» Your goal
Your task is to extract the lines from the one holding "This screenshot has width=597, height=454." through the end of the material. Set them down exactly and add nothing.

═══ Supplied material

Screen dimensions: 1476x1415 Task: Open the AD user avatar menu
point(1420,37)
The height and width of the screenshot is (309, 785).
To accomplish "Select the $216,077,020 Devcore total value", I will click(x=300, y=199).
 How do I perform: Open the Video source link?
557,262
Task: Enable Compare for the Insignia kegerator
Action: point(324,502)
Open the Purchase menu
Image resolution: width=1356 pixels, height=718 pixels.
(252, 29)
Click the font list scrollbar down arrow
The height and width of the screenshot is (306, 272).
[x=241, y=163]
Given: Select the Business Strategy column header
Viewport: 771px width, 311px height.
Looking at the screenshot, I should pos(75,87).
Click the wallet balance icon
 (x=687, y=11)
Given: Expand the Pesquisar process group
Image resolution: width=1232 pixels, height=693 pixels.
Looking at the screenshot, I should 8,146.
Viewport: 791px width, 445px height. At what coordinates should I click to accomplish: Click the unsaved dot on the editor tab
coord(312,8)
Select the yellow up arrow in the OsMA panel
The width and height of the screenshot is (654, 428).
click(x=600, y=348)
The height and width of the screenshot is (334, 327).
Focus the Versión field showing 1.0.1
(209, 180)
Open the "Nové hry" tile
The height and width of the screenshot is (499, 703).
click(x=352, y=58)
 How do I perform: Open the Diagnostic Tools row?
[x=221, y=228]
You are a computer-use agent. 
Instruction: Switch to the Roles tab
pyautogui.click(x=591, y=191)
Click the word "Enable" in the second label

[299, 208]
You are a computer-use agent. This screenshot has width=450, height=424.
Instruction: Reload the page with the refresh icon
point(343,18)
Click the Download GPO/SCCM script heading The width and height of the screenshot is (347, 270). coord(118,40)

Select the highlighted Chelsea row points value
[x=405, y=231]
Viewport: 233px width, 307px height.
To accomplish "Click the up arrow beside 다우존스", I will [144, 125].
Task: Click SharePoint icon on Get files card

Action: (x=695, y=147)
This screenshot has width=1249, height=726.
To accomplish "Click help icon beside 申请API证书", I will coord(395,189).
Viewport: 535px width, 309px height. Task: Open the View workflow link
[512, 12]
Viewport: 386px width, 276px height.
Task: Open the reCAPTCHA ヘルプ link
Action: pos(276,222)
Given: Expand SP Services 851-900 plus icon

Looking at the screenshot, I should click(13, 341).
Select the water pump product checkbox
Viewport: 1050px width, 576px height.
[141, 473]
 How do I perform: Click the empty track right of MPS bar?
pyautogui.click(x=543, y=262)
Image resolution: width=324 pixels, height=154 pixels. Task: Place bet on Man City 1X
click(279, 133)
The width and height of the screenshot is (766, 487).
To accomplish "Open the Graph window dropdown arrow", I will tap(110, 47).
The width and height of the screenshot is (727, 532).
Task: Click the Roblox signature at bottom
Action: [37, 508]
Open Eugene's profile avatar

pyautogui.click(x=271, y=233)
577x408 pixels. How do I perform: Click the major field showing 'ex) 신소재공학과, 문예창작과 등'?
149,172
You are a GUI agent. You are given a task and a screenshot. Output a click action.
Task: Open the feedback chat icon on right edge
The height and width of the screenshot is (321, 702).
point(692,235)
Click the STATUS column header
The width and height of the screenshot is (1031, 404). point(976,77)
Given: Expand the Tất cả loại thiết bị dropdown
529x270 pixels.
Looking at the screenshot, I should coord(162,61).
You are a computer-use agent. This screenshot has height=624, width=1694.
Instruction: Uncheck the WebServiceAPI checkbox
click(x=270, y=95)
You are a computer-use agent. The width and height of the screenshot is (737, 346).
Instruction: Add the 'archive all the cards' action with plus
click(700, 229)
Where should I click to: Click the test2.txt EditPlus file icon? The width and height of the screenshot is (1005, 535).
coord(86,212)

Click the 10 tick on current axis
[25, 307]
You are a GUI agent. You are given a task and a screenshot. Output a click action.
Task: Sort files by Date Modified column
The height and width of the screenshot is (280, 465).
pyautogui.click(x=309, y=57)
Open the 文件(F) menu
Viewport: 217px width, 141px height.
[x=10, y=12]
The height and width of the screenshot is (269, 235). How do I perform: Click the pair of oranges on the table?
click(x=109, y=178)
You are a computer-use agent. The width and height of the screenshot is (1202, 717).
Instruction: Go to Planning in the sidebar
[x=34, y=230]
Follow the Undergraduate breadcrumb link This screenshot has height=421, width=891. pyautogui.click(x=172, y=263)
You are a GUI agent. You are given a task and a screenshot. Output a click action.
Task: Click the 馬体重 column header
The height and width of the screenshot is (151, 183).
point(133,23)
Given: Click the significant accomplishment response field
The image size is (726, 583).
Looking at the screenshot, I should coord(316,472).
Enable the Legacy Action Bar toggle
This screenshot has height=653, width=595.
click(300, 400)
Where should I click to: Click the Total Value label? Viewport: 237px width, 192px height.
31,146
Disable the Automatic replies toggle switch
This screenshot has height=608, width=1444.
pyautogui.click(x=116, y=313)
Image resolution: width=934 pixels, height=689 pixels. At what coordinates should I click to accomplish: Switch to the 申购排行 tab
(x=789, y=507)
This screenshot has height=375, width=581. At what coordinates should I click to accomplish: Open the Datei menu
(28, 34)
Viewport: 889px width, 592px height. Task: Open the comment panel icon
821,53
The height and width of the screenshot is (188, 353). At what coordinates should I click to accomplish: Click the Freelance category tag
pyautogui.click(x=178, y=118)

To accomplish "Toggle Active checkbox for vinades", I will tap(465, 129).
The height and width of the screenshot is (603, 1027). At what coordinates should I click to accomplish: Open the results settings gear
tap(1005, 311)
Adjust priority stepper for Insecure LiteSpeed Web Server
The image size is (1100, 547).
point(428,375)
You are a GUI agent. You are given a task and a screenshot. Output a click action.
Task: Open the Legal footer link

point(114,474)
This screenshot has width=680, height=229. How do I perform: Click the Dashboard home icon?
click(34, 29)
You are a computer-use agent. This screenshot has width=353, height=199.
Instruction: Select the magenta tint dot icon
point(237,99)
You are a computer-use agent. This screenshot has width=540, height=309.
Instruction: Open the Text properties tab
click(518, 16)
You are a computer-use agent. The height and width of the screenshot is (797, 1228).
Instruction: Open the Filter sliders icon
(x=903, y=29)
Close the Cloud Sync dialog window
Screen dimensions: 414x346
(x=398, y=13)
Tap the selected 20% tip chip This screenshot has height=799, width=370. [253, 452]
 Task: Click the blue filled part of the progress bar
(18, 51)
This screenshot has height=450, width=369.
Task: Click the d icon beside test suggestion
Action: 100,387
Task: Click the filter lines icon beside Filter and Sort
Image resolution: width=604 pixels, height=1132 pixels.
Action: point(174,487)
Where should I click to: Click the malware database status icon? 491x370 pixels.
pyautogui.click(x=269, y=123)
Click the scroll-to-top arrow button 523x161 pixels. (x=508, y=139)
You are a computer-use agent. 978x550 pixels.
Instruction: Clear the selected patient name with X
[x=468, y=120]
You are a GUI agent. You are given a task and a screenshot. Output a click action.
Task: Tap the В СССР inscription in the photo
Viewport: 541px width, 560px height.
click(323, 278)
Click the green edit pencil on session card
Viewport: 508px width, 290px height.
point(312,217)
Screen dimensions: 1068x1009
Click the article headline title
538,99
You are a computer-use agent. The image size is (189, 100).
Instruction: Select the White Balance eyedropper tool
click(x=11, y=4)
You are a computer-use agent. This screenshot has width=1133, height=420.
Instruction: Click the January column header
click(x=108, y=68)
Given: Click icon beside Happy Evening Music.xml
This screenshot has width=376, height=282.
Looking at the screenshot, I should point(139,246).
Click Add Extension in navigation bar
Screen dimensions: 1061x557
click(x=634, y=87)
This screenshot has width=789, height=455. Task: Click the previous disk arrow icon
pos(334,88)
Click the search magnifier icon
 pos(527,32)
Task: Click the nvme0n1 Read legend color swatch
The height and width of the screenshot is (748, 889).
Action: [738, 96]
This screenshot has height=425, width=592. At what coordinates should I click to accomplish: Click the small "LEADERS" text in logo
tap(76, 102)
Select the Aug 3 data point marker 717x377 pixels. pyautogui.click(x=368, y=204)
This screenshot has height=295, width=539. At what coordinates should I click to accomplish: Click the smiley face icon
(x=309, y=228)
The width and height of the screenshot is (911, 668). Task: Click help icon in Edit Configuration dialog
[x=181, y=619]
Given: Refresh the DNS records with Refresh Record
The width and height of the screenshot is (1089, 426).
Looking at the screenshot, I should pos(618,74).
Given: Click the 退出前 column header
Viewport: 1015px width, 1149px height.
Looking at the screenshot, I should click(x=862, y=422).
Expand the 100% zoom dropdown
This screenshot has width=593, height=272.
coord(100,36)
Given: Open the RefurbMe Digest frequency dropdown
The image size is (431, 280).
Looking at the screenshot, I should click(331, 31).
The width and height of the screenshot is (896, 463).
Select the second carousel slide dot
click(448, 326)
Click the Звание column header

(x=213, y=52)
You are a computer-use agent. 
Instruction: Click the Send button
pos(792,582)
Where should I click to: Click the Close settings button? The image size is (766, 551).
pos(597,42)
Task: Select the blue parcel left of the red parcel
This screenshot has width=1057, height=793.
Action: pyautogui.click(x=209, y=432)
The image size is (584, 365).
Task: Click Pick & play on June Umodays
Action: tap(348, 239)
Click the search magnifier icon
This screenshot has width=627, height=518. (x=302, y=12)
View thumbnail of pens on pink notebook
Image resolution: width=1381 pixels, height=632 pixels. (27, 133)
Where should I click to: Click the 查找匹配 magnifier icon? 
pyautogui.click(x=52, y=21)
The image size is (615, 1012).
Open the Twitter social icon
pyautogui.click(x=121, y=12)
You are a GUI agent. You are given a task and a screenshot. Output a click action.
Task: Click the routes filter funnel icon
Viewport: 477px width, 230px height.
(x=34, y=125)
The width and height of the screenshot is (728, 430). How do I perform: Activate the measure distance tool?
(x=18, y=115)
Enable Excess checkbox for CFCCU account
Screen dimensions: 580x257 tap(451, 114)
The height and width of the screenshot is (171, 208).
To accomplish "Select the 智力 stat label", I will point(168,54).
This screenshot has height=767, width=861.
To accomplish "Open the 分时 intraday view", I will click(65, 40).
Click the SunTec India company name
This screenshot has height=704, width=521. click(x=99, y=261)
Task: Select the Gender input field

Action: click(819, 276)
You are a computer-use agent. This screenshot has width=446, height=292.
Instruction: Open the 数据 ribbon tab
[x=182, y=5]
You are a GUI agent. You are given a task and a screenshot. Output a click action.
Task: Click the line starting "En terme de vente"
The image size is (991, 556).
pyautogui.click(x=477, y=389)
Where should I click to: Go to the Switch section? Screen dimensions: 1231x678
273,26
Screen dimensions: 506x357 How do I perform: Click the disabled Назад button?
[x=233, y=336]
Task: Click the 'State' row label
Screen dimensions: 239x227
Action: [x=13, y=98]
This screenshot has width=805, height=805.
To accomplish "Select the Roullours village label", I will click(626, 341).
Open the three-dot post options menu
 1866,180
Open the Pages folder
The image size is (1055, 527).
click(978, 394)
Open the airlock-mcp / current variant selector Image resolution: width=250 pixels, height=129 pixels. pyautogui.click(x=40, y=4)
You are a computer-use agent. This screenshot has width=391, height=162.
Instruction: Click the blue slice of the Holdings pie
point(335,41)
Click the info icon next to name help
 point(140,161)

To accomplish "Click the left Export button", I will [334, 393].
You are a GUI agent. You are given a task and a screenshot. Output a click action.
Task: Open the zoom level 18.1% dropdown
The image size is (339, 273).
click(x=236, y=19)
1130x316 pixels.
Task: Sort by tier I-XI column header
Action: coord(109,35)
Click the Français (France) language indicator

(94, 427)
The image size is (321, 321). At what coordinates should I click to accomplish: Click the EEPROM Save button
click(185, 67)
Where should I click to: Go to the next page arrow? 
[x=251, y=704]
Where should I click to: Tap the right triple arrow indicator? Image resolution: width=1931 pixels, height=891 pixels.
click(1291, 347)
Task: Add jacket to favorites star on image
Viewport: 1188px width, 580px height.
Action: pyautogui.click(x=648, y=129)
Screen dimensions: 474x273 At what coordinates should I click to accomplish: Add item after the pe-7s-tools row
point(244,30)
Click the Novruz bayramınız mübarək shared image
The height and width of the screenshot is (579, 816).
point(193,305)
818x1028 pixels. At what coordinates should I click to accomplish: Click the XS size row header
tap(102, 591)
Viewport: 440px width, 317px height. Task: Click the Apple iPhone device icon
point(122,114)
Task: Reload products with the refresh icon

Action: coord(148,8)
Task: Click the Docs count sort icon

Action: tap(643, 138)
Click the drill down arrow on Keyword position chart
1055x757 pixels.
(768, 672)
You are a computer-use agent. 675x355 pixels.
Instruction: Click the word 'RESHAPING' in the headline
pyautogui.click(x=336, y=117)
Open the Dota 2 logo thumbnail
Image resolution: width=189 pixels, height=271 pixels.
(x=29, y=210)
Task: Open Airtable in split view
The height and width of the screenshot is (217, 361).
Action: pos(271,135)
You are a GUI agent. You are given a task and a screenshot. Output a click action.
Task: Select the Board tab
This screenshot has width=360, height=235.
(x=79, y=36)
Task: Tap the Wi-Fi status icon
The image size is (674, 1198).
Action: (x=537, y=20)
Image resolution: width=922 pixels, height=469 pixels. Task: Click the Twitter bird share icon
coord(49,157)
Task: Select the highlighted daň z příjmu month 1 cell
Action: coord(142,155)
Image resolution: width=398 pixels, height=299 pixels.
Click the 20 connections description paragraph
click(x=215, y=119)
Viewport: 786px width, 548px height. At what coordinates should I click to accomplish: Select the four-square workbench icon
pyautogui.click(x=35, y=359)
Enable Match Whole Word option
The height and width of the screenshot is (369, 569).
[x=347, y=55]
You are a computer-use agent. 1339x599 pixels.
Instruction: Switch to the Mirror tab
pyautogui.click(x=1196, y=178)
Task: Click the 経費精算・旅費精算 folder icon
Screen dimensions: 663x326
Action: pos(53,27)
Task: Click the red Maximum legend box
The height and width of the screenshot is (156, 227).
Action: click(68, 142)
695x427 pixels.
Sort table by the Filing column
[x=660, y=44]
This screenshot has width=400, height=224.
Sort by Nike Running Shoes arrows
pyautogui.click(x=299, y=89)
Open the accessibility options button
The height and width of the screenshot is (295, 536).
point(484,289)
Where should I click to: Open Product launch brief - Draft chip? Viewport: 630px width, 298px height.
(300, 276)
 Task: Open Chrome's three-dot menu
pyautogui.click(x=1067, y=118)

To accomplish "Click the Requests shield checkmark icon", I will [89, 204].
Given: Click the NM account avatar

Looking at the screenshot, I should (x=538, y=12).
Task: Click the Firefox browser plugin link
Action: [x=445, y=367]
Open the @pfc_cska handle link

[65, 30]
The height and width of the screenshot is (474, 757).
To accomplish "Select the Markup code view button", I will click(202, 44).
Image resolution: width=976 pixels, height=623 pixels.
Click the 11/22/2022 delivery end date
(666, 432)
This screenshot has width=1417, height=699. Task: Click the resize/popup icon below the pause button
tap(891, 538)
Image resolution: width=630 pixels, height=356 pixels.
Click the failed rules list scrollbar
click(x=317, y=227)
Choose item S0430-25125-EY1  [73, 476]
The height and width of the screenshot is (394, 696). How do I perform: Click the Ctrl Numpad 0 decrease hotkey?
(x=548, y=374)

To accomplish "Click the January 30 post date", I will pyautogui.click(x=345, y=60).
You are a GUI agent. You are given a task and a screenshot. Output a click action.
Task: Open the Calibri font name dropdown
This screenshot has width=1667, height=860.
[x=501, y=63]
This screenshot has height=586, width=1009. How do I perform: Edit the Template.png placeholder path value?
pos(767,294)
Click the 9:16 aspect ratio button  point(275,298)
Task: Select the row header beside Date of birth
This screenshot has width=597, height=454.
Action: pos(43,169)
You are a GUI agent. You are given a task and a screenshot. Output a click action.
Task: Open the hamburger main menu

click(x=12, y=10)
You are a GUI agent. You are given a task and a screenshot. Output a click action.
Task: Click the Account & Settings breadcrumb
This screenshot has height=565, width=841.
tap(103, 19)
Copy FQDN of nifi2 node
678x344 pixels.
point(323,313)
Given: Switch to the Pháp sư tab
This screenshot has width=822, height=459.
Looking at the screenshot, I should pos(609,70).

══════

» Reply
This screenshot has width=597, height=454.
Action: pos(43,169)
You are a GUI agent. You are given a task and a screenshot. Output a click action.
Task: Open the hamburger main menu

click(x=12, y=10)
You are a GUI agent. You are given a task and a screenshot. Output a click action.
Task: Click the Account & Settings breadcrumb
This screenshot has height=565, width=841.
tap(103, 19)
Copy FQDN of nifi2 node
678x344 pixels.
point(323,313)
Given: Switch to the Pháp sư tab
This screenshot has width=822, height=459.
Looking at the screenshot, I should pos(609,70).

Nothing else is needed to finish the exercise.